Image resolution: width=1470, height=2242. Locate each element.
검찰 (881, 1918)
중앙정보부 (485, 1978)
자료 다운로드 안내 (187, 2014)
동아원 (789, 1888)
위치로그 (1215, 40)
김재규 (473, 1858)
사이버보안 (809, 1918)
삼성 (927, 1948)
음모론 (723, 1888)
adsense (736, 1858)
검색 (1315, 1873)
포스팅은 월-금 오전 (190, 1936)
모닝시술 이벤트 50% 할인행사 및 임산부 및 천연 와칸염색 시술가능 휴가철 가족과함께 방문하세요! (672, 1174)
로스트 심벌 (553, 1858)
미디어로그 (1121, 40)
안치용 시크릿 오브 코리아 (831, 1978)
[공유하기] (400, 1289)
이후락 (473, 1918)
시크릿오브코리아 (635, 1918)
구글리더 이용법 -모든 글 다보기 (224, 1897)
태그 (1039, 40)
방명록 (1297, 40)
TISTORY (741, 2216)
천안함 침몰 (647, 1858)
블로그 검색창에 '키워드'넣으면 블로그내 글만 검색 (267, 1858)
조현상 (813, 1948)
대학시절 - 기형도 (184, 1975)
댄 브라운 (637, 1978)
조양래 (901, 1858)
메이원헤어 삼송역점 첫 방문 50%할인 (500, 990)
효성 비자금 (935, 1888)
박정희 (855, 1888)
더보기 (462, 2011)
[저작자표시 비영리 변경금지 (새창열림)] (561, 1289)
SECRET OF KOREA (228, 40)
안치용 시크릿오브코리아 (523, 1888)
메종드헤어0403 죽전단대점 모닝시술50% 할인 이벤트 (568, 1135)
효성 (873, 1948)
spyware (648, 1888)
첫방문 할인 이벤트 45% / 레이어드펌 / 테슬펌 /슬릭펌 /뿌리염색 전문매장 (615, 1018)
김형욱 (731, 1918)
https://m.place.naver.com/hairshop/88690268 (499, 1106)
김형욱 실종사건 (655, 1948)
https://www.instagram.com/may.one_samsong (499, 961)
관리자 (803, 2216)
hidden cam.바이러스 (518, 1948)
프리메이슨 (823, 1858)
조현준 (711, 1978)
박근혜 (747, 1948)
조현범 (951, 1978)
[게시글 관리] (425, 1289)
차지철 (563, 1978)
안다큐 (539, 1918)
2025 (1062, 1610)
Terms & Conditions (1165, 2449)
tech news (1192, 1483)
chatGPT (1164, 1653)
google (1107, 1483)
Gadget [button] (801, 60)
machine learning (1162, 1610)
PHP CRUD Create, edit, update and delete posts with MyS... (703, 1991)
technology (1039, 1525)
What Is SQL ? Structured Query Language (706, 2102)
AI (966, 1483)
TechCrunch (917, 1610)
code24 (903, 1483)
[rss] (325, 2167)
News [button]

++++

**Directions for this task**
Set down, exactly as they stand above, the lines starting with the line with "구글리더 이용법 -모든 글 다보기 (224, 1897)" and going on through the line with "메종드헤어0403 죽전단대점 모닝시술50% 할인 이벤트 (568, 1135)", and no others.

**Written reply**
구글리더 이용법 -모든 글 다보기 (224, 1897)
태그 (1039, 40)
방명록 (1297, 40)
TISTORY (741, 2216)
천안함 침몰 (647, 1858)
블로그 검색창에 '키워드'넣으면 블로그내 글만 검색 (267, 1858)
조현상 (813, 1948)
대학시절 - 기형도 (184, 1975)
댄 브라운 (637, 1978)
조양래 (901, 1858)
메이원헤어 삼송역점 첫 방문 50%할인 (500, 990)
효성 비자금 (935, 1888)
박정희 (855, 1888)
더보기 (462, 2011)
[저작자표시 비영리 변경금지 (새창열림)] (561, 1289)
SECRET OF KOREA (228, 40)
안치용 시크릿오브코리아 (523, 1888)
메종드헤어0403 죽전단대점 모닝시술50% 할인 이벤트 (568, 1135)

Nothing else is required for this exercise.